Elecciones europeas, ¿un partido perdido que no es la liga?

Si se analiza la situación política actual en Europa y en particular las tendencias electorales, parece que existen pocas dudas del ascenso de la extrema derecha que significarán las elecciones del 9 de junio.

Con poca memoria histórica (o con mucha, según se mire), la derecha europea, por boca de la presidenta de la Comisión Ursula von der Leyen ya ha expresado su voluntad de pactar con el fascismo “si fuera necesario para formar una mayoría en el parlamento ”.

En los años veinte y treinta del pasado siglo, los pactos de la derecha con las formaciones fascistas precedieron a la toma del poder absoluto por parte de éstas. Parece que a la derecha no le importa demasiado repetir la experiencia. Esto no tiene nada de extraño, ya que su prioridad es asegurarse de que los débiles del mundo son aplastados, sean gente palestina en Gaza, gente inmigrante que quiere venir a Europa o gente de Europa despojada (la mayoría, no nos engañamos).

Es un error pensar que la victoria del fascismo es algo inevitable. Sí, triunfó en el pasado con todas las consecuencias de miseria y muerte que conocemos pero no está escrito que triunfe ahora.

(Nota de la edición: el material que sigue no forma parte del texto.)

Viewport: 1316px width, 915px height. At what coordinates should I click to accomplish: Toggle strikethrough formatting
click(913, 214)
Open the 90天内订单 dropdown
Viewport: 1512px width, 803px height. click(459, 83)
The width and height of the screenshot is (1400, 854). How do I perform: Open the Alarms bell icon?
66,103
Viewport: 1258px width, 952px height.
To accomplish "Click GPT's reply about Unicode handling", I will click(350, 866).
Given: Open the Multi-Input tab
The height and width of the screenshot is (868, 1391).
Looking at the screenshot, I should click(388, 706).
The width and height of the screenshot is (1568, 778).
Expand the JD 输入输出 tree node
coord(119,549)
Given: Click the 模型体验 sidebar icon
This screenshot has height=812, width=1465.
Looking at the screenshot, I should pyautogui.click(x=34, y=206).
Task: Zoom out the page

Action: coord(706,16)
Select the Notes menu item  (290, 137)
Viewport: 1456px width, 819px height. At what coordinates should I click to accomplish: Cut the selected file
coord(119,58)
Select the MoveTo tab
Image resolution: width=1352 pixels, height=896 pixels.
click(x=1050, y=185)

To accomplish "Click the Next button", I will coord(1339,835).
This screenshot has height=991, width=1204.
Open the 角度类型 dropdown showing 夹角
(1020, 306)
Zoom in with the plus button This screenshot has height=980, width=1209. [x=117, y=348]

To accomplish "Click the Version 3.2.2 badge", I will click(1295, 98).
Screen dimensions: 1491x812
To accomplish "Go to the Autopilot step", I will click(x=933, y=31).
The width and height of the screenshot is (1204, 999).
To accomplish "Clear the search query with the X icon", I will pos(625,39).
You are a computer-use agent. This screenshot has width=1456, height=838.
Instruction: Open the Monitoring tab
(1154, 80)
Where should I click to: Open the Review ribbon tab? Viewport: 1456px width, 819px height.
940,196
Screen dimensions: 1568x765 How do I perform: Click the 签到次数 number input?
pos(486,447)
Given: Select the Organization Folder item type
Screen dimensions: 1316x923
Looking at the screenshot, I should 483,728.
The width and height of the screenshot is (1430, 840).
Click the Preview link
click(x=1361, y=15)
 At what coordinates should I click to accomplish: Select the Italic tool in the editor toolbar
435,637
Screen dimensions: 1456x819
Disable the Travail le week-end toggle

Hay un puñado de acciones que, si se llevan adelante, tropezarán mucho con una posible victoria suya y que en los años del ascenso fascista del siglo pasado no se desarrollaron o se hicieron de forma imperfecta. Por citar algunas de las más importantes: la unidad de las izquierdas frente al fascismo; la defensa y desarrollo de la democracia; la solución de las necesidades económicas y sociales de las mayorías; la defensa de un nuevo modelo de sociedad distinto del capitalismo y estimulante; una comunicación y una propaganda eficaces; la movilización masiva en defensa de los intereses y derechos de las mayorías; hacer frente a la violencia política y física fascista; y desarrollar un internacionalismo antifascista solidario.

Ahora mismo tenemos ejemplos de actividades, lejanas y cercanas, que se están desarrollando en la dirección citada: la movilización mundial contra el genocidio en Gaza; las movilizaciones en Canarias o en nuestro país contra la masificación turística; el triunfante último Correllengua en las Islas; las protestas contra la violencia fascista en la acampada universitaria…

Todas estas intervenciones, aunque aparentemente no se dirigen de manera directa contra el fascismo sí obstaculizan y mucho su desarrollo. De hecho, el crecimiento fascista se hace fuerte sobre la pasividad y el desencanto y se debilita ante la acción firme y la ilusión.

Deberíamos dejar de mortificarnos con la idea de la dificultad de hacer frente al fascismo o de la casi inevitabilidad de su nueva victoria y pasar a la acción como ya estamos empezando a hacer.

Diría yo que éste es el camino a seguir.

En las elecciones europeas haremos lo posible por salir adelante. Pero si nos sale mal no se preocupe, como dicen los entrenadores de fútbol “queda mucha liga”. Y la liga la ganaremos nosotros.